Le très relatif « pivot asiatique »

La signature de ce contrat avec la Chine a fait craindre en Europe un abandon progressif par la Russie de son marché occidental au profit d’un partenaire aux besoins énergétiques désormais gargantuesques. Pourtant, comme le rappelle Céline Bayou, la signature de cet accord doit être relativisée et correspond aux craintes de la Russie de perdre ses clients européens, mais aussi et surtout à une situation d’ordre purement économique.

Les nouveaux gisements de gaz russes se trouvent majoritairement en Sibérie orientale. Les coûts de transport pour ce gaz à destination de l’Europe représenteraient une somme énorme pour Gazprom et un manque à gagner certain. La Chine, plus proche géographiquement et aux besoins énergétiques croissants apparaît donc comme une alternative solide et la diversification de ses clients offre une relative sécurité pour Gazprom. Le contrat sino-russe représente 38 milliards de mètres cubes de gaz par an, soit quatre à cinq fois moins que l’ensemble des exportations vers l’Europe. Ce « pivot » reste donc mesuré.

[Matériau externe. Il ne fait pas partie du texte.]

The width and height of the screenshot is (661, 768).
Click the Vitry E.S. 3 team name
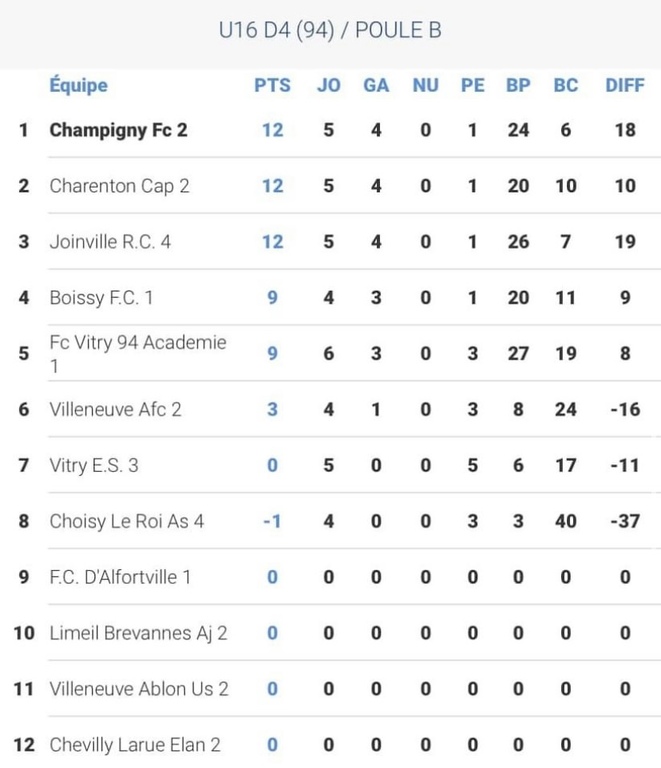(94, 465)
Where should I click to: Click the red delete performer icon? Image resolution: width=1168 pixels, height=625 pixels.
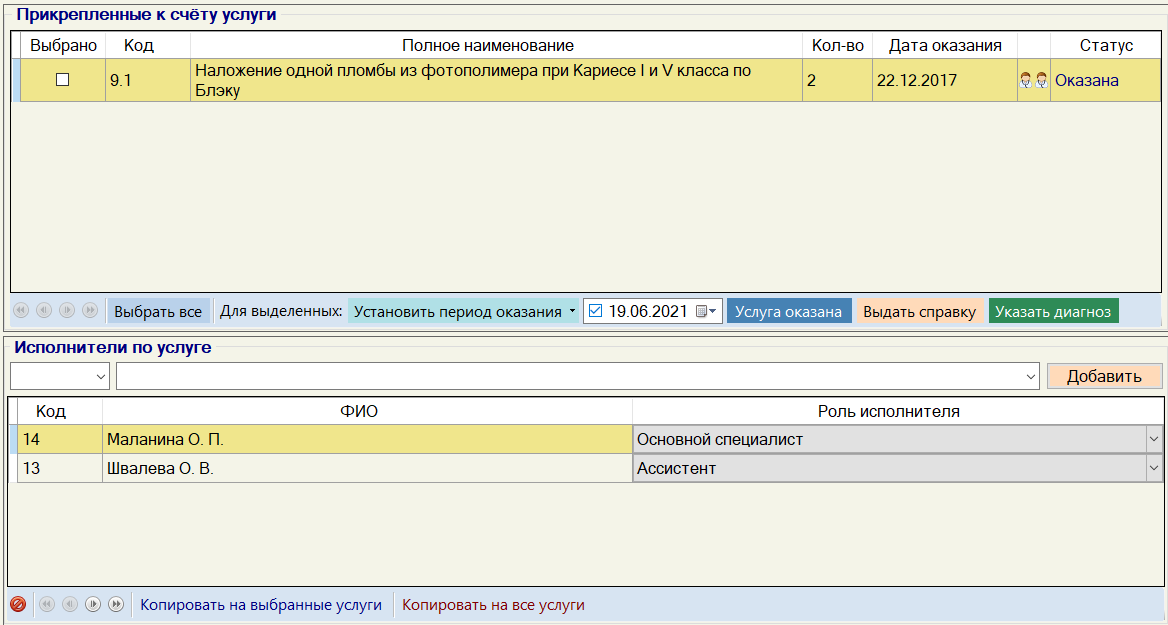point(17,604)
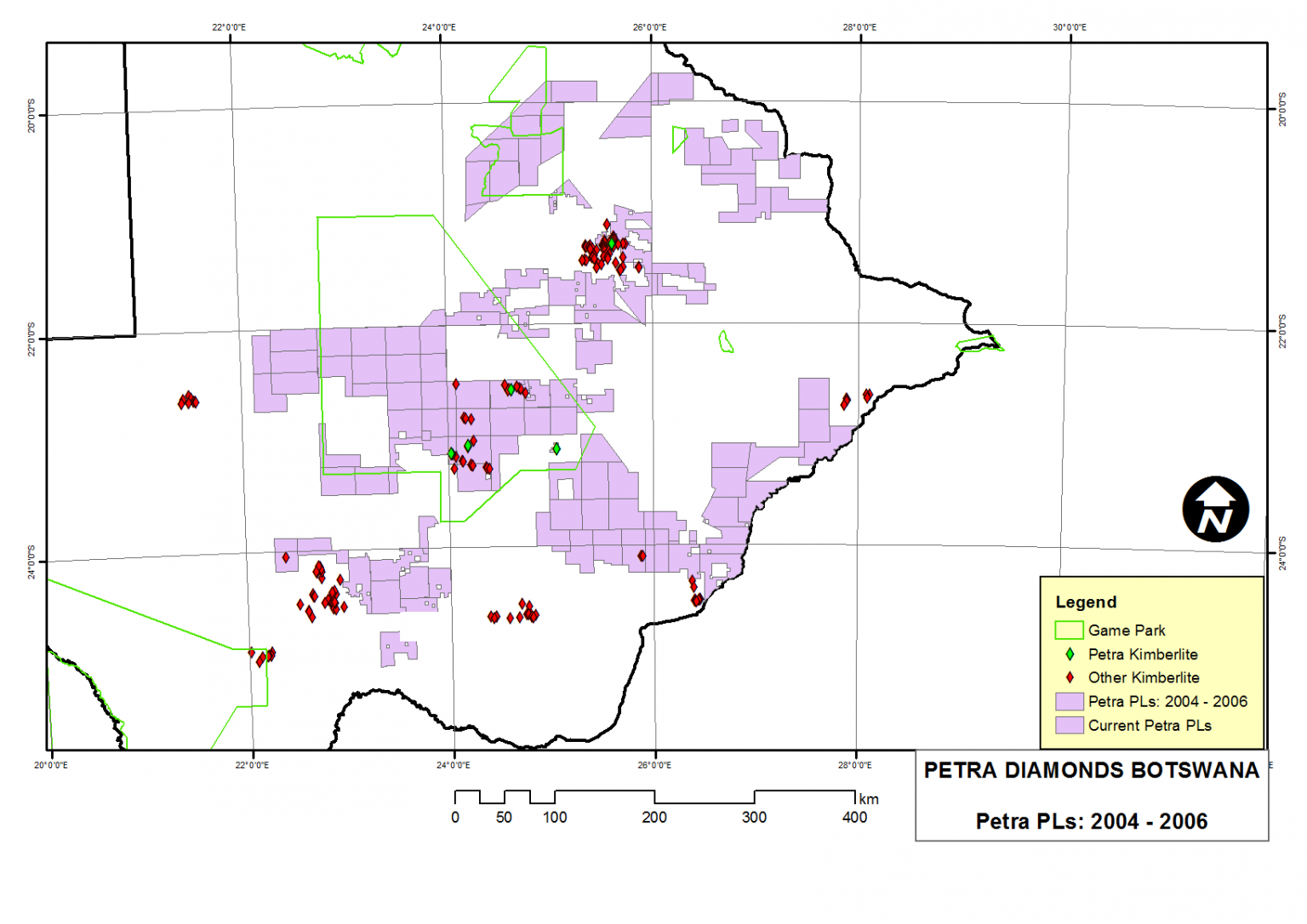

Les négociations relatives à la mise en œuvre de ces accords semblent s’éterniser. Envisager le futur de Gazprom en Asie comme en Europe – où le projet de South Stream est incertain – reste donc compliqué. Même si les liens entre le Kremlin et la direction de l’entreprise sont indéniables, il convient d’en garder la mesure à l’esprit.